Because logging in and authenticating with AFS are distinct operations, you must both logout and unauthenticate (issue the unlog command to discard your tokens) when exiting an AFS session. Simply logging out does not necessarily destroy your tokens.
You can use the unlog command any time you want to unauthenticate, not just when logging out. For instance, it is a good practice to unauthenticate before leaving your machine unattended, to prevent other users from using your tokens during your absence. When you return to your machine, issue the aklog command to reauthenticate, as described in To Authenticate with AFS.
Do not issue the unlog command when you are running jobs that take a long time to complete, even if you are logging out. Such processes must have a token during the entire time they need authenticated access to AFS.
If you have tokens from multiple cells and want to discard only some of them, include the unlog command's -cell argument.
Issue the unlog command to discard your tokens:
% unlog -cell <
Omit the -cell argument to discard all of your tokens, or use it to name each cell for which to discard tokens.

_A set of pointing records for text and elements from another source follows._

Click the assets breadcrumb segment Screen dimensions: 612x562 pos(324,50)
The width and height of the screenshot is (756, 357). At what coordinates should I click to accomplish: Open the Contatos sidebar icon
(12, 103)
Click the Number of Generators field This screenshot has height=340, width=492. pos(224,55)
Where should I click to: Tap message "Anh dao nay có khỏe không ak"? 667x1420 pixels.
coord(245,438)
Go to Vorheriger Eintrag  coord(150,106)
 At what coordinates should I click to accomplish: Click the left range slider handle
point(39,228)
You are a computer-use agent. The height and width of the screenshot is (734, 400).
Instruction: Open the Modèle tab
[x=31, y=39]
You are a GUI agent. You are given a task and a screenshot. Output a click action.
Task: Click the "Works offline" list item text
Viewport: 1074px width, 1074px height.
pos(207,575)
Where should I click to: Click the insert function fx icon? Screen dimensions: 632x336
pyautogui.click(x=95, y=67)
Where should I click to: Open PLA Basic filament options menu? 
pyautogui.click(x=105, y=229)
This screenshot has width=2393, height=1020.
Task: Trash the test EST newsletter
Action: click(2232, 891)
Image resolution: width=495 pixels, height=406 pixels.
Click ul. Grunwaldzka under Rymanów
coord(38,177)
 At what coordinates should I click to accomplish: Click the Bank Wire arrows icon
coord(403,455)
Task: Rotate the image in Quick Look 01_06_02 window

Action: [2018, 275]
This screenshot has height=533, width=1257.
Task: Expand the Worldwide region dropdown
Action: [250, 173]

It is best to provide the full name of each cell (such as example.org or example.com).
You can issue the tokens command to verify that your tokens were destroyed, as in the following example.
% tokens Tokens held by the Cache Manager: --End of list--
In the following example, a user has tokens in both the accounting and marketing cells at her company. She discards the token for the acctg.example.com cell but keeps the token for the mktg.example.com cell.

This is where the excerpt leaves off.